Одна старушка-соседка, например, «вглядывалась» и потом так пугалась, что заболевала кошмарами.
– Ну о чём можно целыми ночами говорить?! – возмущалась вторая соседка, которая тоже любила подслушивать. – Ведь говорят, говорят, ночи напролёт… А то шепчутся, шепчутся… Ум последний потеряешь.
– Нет, это неспроста, – заявляли другие, – тут что-то есть…
И они шарахались от собственных слов. Впрочем, времена были уже давно не сталинские, и с точки зрения закона всё было относительно благополучно. Даже с порой возникающими милиционерами были добродушные отношения.
Поэт Лёня Терехов, например, вышел один раз из этого дома не только по-небесному пьяный, но и без штанов, и причём прямо навстречу милиционеру. Но поэт ничуть этим не смутился, а бросился в объятия служивому и стал его целовать. А на суровый вопрос: «Где штаны?» ответил: «Что значат штаны, товарищ милиционер, по сравнению с вечностью?» И тот увёз поэта в вытрезвитель…
Среди жильцов квартиры номер четыре тоже обитал милиционер, Костя, но был он тихий и забитый. Он побаивался компании Олега (потому что видел то, что, по его мнению, невозможно было видеть), но всё-таки кричал иногда из-под двери, запершись на крючок:
– Олег, я тебя посажу, Олег, я тебя посажу!
Но дальше этого дело не шло, да он и не хотел никого сажать – но любил иногда шумно грозиться, прикрывая свой испуг.

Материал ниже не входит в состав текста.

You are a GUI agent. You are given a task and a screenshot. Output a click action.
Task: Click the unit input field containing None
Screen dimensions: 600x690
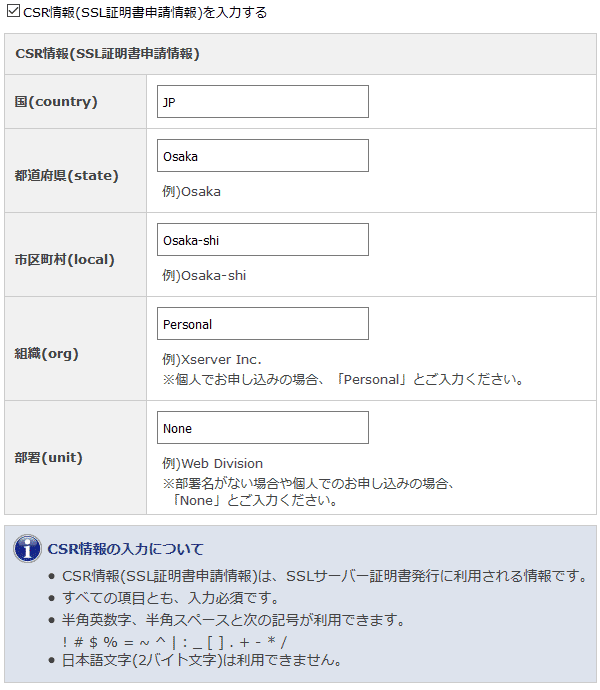(263, 428)
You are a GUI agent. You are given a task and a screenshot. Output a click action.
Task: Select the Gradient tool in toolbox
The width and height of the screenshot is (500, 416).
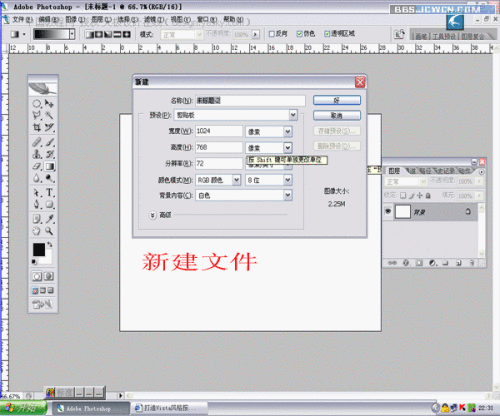(50, 166)
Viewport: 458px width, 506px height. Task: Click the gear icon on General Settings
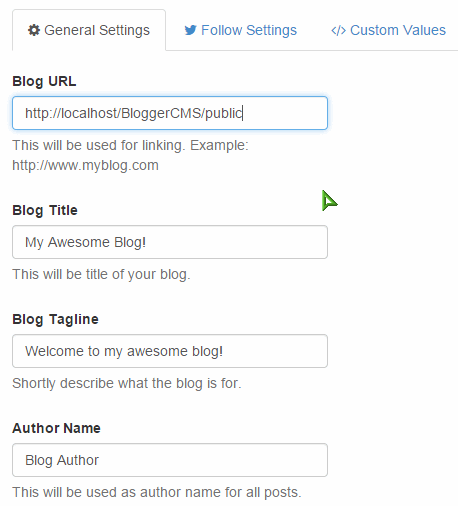[34, 30]
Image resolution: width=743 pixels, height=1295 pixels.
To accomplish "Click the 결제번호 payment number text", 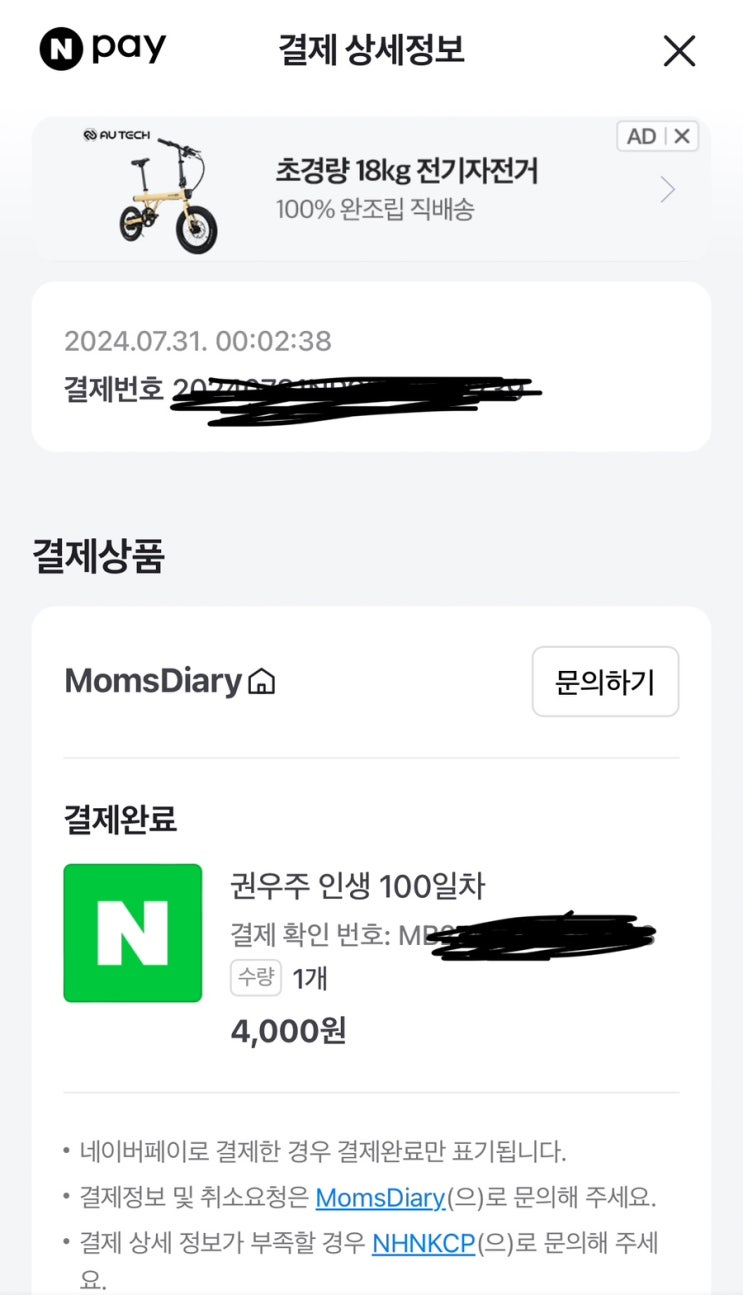I will pyautogui.click(x=114, y=390).
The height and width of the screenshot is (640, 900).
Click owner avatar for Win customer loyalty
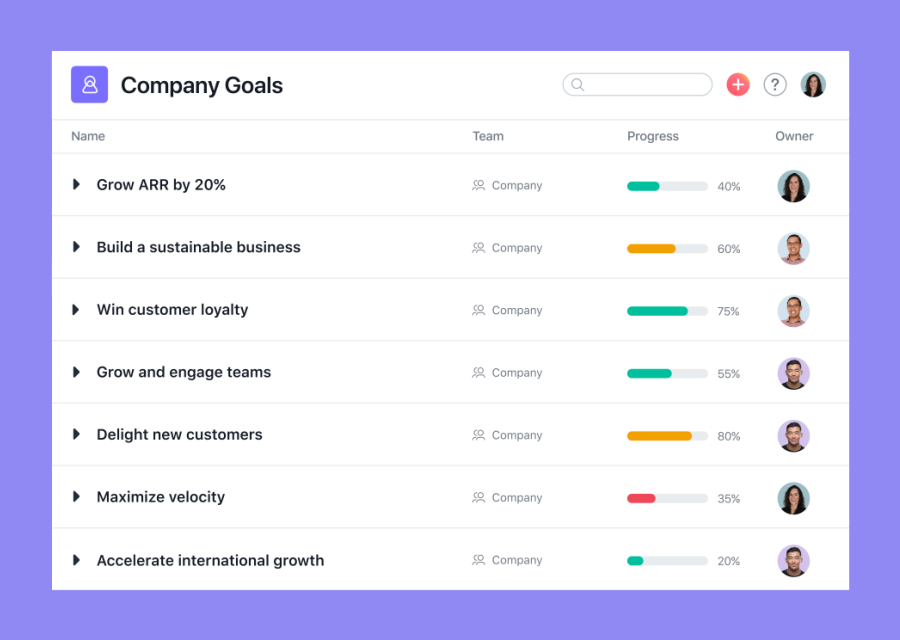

К тому же «посадить» кого-либо было уже трудно.
– Баб почему голых рисуют?! – возмущался он иногда, поглядывая в комнате Олега на картины по стенам.
За голых баб он принимал обычно иное, часто летящие гробы.
Так или иначе, но по средам и субботам таинственный и свободный загул царил в доме номер три по Спиридоньевскому переулку.
Сейчас в уютных двух комнатках Олега было всего человек восемнадцать – меньше чем обычно. За окнами по-царски правила ночь, и почти все люди пришли недавно, отзвонив свои, вызывающие нервные судороги у жильцов, шесть звонков – знак, что идут к Олегу. Выделялась Катя Корнилова, подпольная царевна московских кружков, женщина лет двадцати семи с мягкими золотистыми волосами и лицом смелым и нежным. «Царевной» она была не просто за женственность – мало ли красавиц в столице, – но за «огонь и глубину личности», как плаксиво говорил Глебушка Луканов, знаменитый художник и её поклонник. Глебушка был пьяница, который рисовал фантастические картины, напоминающие древние сказки, и слава его в неконформистском мире не уступала Олеговой.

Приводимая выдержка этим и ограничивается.